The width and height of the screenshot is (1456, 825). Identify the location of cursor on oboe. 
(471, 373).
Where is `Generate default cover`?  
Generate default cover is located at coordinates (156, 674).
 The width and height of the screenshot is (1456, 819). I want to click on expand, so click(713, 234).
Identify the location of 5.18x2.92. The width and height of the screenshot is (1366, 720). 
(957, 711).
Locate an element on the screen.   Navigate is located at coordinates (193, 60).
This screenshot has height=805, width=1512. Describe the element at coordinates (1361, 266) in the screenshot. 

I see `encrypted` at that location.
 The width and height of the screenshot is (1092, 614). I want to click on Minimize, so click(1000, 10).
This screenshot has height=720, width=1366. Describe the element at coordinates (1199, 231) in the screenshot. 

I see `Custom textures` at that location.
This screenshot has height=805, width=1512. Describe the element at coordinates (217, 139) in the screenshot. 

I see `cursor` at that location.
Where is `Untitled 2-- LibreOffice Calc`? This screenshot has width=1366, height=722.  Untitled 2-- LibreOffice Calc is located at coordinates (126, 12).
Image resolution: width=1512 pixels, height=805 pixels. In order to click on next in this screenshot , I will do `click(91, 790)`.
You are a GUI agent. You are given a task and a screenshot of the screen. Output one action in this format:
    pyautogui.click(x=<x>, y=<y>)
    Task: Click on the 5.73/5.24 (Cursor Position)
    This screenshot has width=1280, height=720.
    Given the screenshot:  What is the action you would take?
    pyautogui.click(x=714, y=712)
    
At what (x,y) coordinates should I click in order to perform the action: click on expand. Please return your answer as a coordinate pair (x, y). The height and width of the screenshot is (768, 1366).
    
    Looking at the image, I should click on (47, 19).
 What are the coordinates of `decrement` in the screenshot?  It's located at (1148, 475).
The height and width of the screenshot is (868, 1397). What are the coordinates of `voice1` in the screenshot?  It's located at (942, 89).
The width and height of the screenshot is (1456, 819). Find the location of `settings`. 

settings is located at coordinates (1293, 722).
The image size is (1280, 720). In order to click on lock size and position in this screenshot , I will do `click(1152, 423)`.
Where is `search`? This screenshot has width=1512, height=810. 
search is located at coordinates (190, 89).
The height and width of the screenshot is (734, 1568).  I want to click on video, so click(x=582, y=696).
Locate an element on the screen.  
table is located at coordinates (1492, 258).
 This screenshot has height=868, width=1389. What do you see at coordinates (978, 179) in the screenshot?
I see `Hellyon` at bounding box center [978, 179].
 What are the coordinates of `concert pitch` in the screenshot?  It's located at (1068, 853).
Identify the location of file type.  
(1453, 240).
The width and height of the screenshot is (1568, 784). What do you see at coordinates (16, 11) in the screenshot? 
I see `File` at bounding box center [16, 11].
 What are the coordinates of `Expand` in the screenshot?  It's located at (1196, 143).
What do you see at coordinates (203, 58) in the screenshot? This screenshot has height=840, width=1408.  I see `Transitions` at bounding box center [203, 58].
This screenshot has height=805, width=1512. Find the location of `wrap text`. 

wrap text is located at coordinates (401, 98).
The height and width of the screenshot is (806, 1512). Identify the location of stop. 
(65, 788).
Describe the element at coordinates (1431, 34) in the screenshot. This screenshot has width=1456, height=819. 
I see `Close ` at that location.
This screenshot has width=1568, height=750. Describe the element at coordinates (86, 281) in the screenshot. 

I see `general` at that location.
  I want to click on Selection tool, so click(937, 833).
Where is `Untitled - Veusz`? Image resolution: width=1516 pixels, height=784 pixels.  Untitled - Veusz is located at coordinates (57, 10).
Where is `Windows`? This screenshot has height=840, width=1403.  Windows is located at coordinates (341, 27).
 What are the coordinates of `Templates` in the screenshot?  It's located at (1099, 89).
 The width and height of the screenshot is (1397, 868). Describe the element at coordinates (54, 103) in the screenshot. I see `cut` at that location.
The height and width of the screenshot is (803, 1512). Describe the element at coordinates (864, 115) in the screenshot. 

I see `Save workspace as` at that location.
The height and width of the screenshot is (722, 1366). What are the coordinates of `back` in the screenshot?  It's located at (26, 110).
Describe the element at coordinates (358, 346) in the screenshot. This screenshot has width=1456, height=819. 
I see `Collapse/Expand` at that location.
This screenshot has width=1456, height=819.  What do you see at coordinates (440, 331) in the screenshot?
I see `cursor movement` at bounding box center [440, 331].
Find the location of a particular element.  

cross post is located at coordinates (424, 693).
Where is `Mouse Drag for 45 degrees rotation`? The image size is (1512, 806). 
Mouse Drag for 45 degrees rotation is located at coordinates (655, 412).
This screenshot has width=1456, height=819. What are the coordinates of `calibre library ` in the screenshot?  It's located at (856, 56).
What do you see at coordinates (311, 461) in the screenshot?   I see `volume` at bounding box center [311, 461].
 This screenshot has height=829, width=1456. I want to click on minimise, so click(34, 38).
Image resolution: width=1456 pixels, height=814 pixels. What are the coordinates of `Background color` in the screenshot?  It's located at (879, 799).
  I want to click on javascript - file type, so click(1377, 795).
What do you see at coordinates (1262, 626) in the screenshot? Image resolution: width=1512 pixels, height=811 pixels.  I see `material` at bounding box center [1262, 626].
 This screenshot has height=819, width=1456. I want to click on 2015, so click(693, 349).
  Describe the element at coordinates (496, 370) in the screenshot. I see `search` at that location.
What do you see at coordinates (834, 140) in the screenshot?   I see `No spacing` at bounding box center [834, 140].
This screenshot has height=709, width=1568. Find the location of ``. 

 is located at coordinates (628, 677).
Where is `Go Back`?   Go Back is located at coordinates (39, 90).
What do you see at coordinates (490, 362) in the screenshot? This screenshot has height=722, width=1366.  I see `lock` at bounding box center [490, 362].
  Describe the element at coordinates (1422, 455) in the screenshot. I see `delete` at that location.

.....

Job:
Pull out each line of the material above that contains the string "wrap", and list them in their original order.

Task output:
This screenshot has height=805, width=1512. Find the location of `wrap text`. 
wrap text is located at coordinates (401, 98).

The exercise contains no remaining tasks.